Schedule a typical day like the Alcott Family
When I visited the Orchard House in Concord as a child, I chose as a souvenir this print of the Alcott family’s Order of Indoor Duties for Children. I was in awe of its orderliness: scripted in a table is a typical daily time table, divided into Morning, Forenoon, Noon, Afternoon, and Evening. (Note to self to start using “forenoon” in life)
I have always loved writing out a schedule for myself, and this one, dated 1846, was reassurance that it was the right thing to do. It’s not dissimilar to my Ideal Week template in my Passion Planner today!

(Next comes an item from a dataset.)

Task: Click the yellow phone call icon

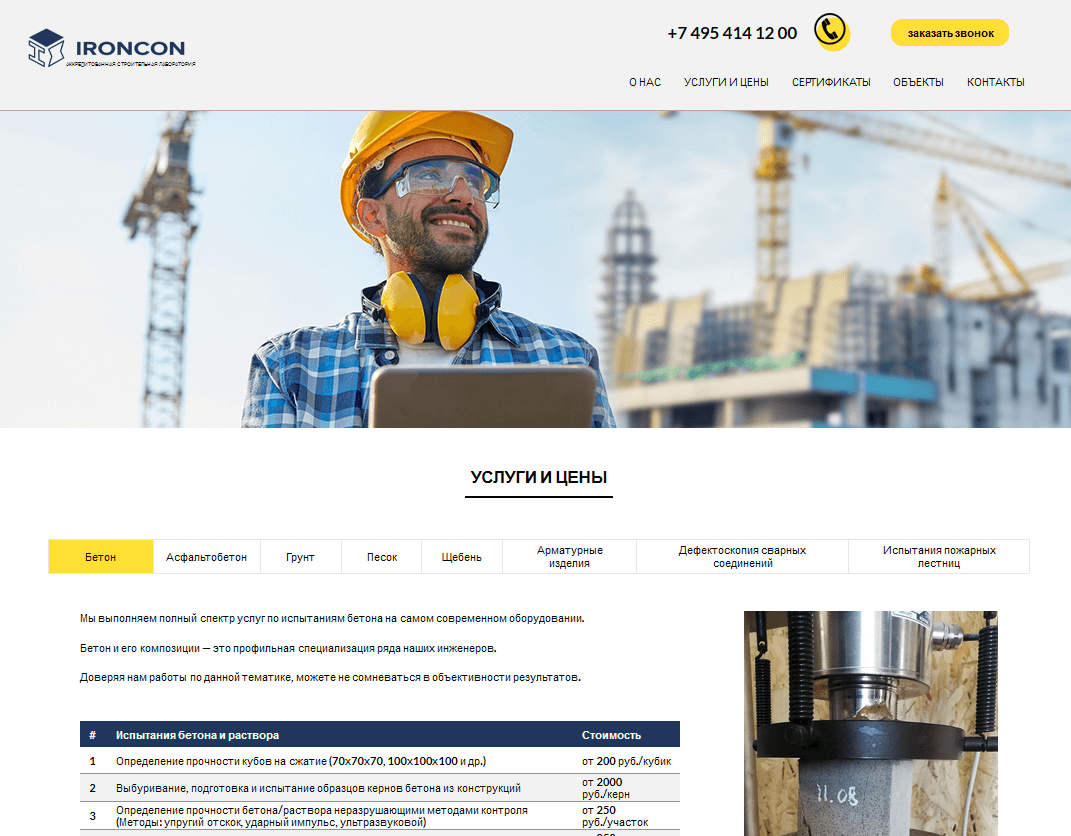Action: 830,31
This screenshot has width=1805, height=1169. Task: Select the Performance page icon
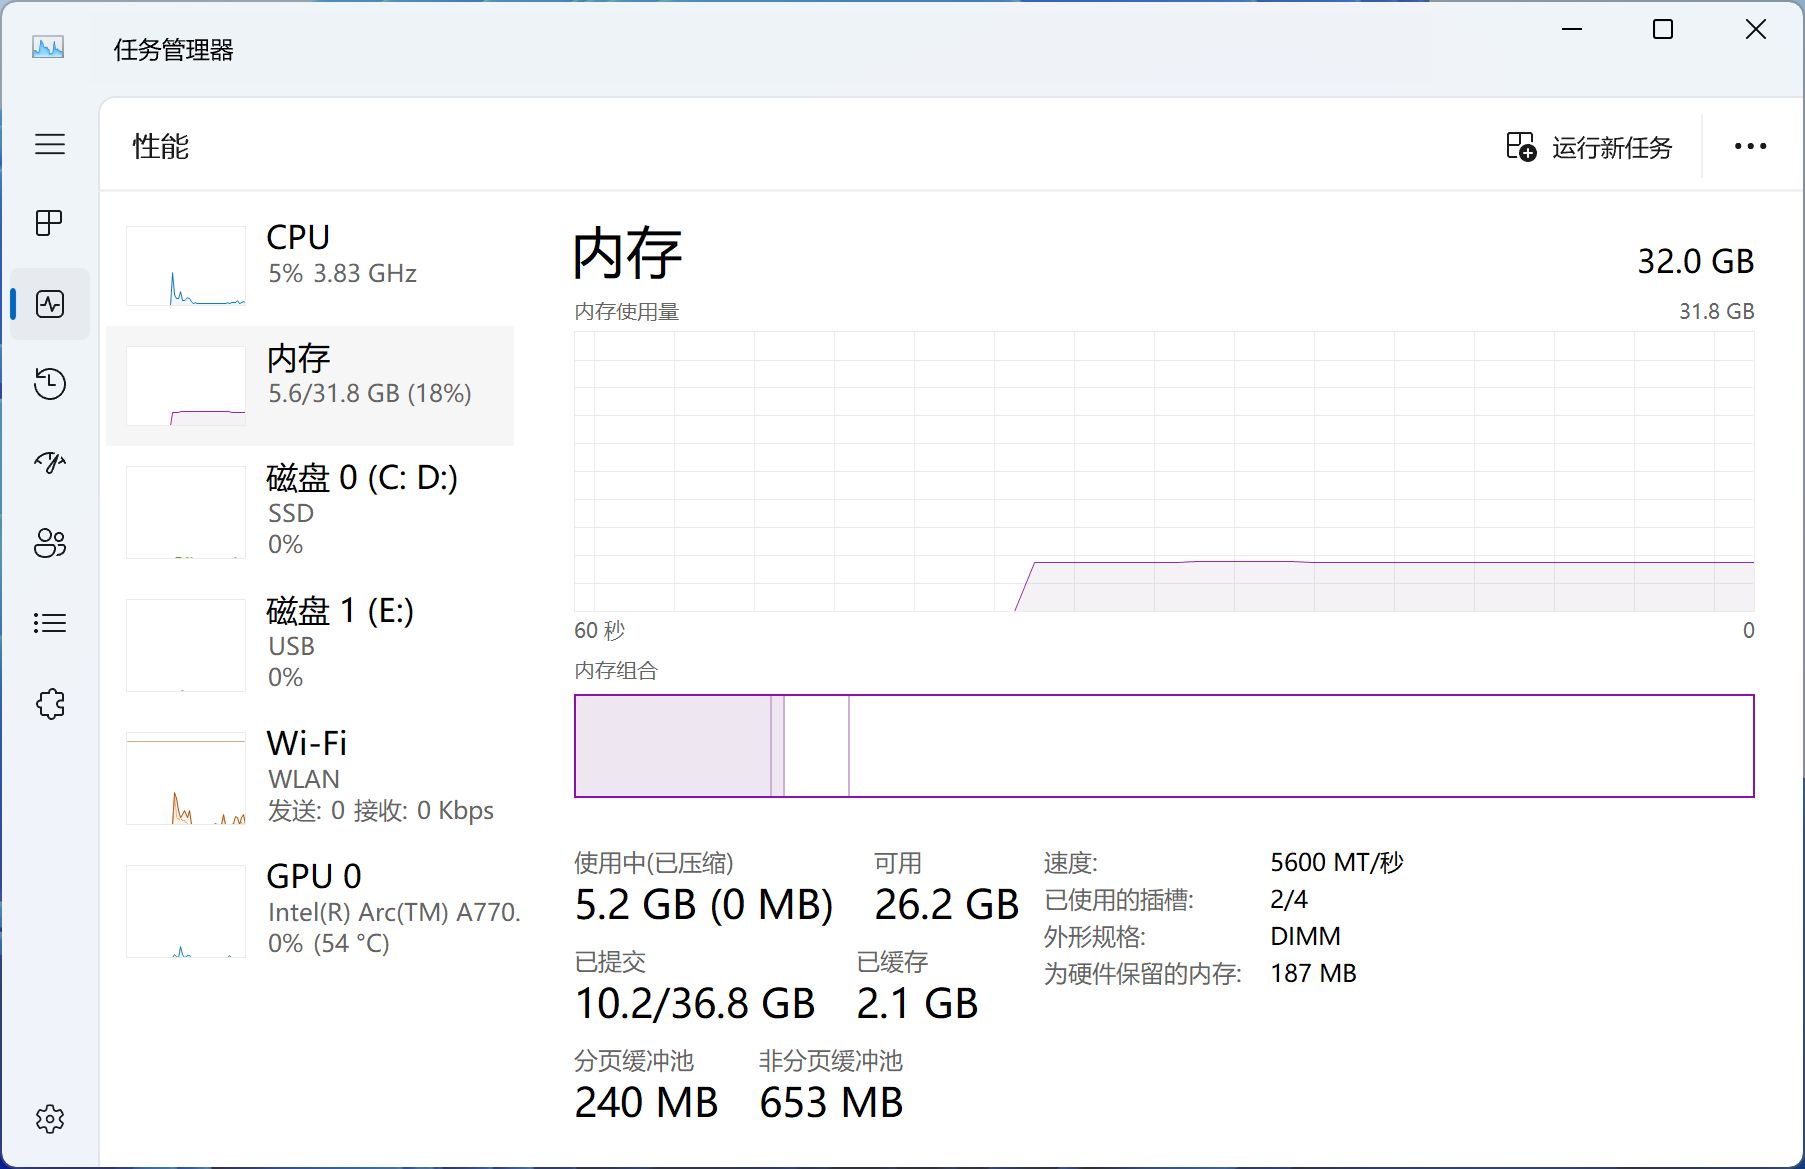point(50,304)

Index notebooks like George Eliot
In The Road to Middlemarch by Rebecca Mead I learned that George Eliot indexed her notebooks. Ingenious! I always keep a thin notebook for hand-writing drafts, and many a minute is spent flipping through it trying to find a certain article I started. Now I number each page and keep a log of what I’ve written where.

Make do with a tiny desk like Jane Austen
I’ve already written about Jane Austen as a minimalist hero. When I’m getting as squirmy and cranky as Rory Gilmore when someone takes her study tree, I remind myself that if Jane Austen can write novels at this minuscule table, I can manage in my parents’ dining room, at an airplane tray table, or at the train station Starbucks with patchy wifi. Time to stop being a study diva.
Do you steal tips from favourite authors? Let me know what practices you’ve picked up!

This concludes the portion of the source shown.